The next two chapters contain a detailed discussion of vector and tensor analysis.
Chapter 4 contains the basic concepts of vectors and tensors, including vector and tensor algebra. We begin with a description of vectors as an abstract object having a magnitude and direction, whereas tensors are then defined as operators on vectors. Several algebraic operations are summarized together with their matrix representations. Differential calculus of vector and tensors are then introduced with the aid of gradient operators, resulting in operations such as gradients, divergences, and curls. Next, we discuss the transformations of rectangular coordinates to curvilinear coordinates, such as cylindrical, spherical, and other general orthogonal coordinate systems.
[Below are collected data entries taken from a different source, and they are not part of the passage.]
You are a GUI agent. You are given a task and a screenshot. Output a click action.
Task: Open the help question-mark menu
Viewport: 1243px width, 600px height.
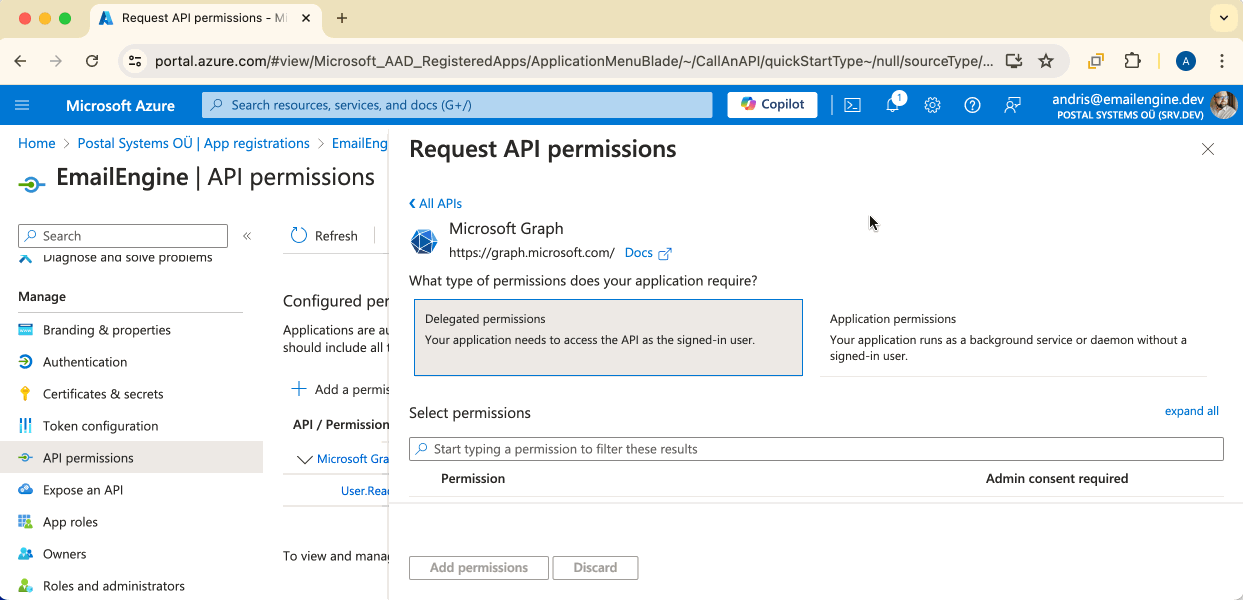pyautogui.click(x=972, y=105)
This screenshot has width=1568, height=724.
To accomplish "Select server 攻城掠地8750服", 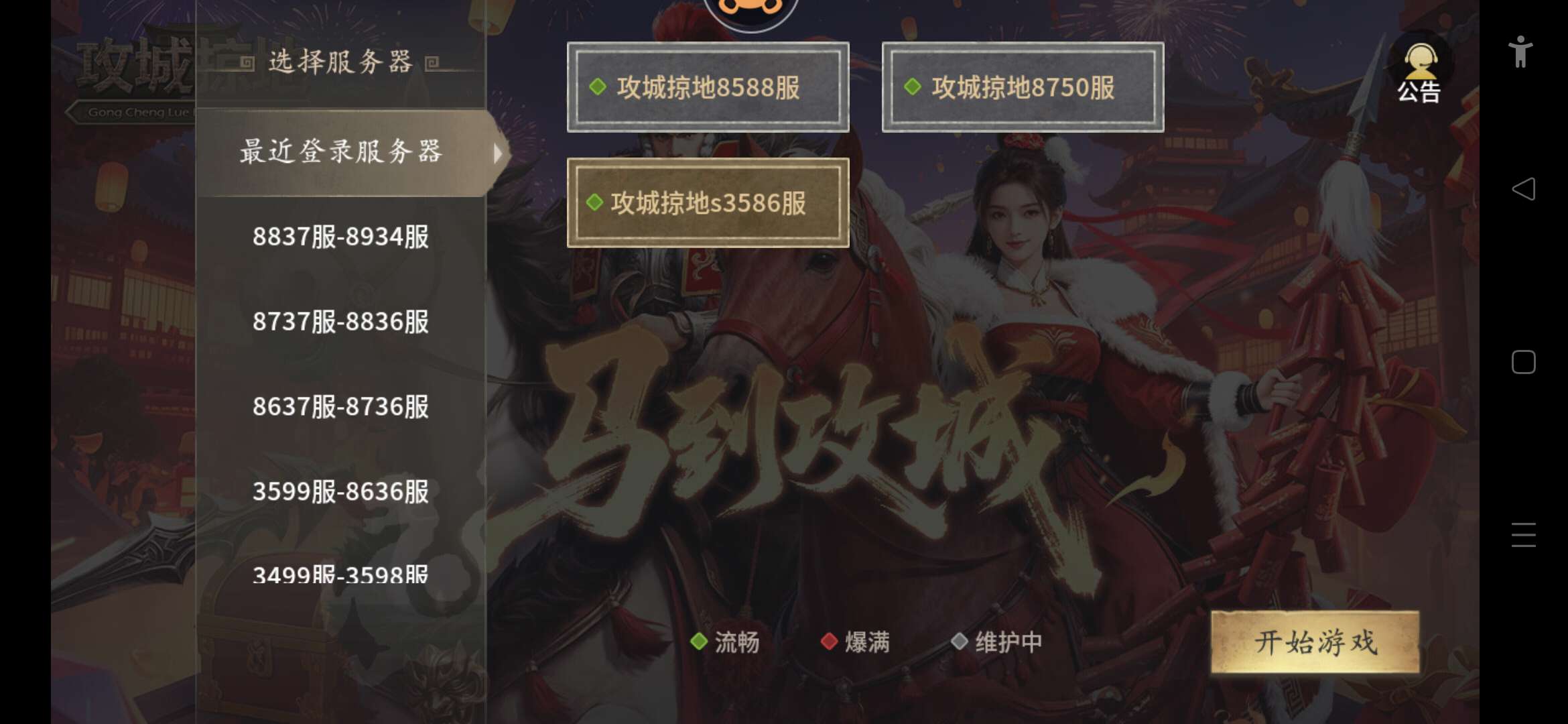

Chapter 5 then focuses on the integral calculus of vectors. Detailed discussions of line, surface, and volume integrations are included in the appendix, including the mechanics of calculations. Instead, the chapter discusses various important integral theorems such as the divergence theorem, the Stokes' theorem, and the general Lieb-nitz formula. An application section is included to show how several physical models, especially those based on conservation laws, can be cast in terms of tensor calculus, which is independent of coordinate systems. The models generated are generally in the form of partial differential equations that are applicable to problems in mechanics, fluid dynamics, general physico-chemical processes, and electromagnetics. The solutions of these models are the subject of Part III and Part IV of the book.